§ **Text segment**:
____________________

Glencairn House is the official residence of the British Ambassador to Ireland. Glencairn has been the official residence of successive ambassadors since the 1950s.

The house is located in the southern suburbs of Dublin, on the Murphystown Road in the Leopardstown area, adjacent to exit 14 of the M50 motorway.

==History==

At the beginning of the 20th century, the house was owned by Richard Croker, a leading figure from New York's Tammany Hall.

The house and its surrounding estate were sold by the British Foreign and Commonwealth Office in April 1999 for GBP£24 million, without having purchased an alternative residence. In 2000, an alternative site was purchased at nearby Marlay Grange, close to Marlay Park.

The Ambassador continued to live at Glencairn while the Marlay Grange site was refurbished. A subsequent cost appraisal showed that it would in fact be more cost-effective to repurchase Glencairn than to continue with plans to refurbish Marlay Grange, and in 2007 the British Government sold Marlay Grange, without ever having occupied it.

____________________

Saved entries
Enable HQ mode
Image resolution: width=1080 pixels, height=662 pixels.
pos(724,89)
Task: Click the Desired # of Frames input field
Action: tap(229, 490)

____________________

§ **Requirement**: Decide whether each statement below agrees with the Glencairn House text, answering yes or no and quoting the deciding words of the text. (a) The house and its estate were sold in April 1999 for £24 million. (b) The British Government lived at Marlay Grange for a time before selling it. (c) The house stands next to exit 14 of the M50 motorway.

§ **Answer below**:
(a) Yes: "sold by the British Foreign and Commonwealth Office in April 1999 for GBP£24 million"
(b) No: "without ever having occupied it"
(c) Yes: "adjacent to exit 14 of the M50 motorway"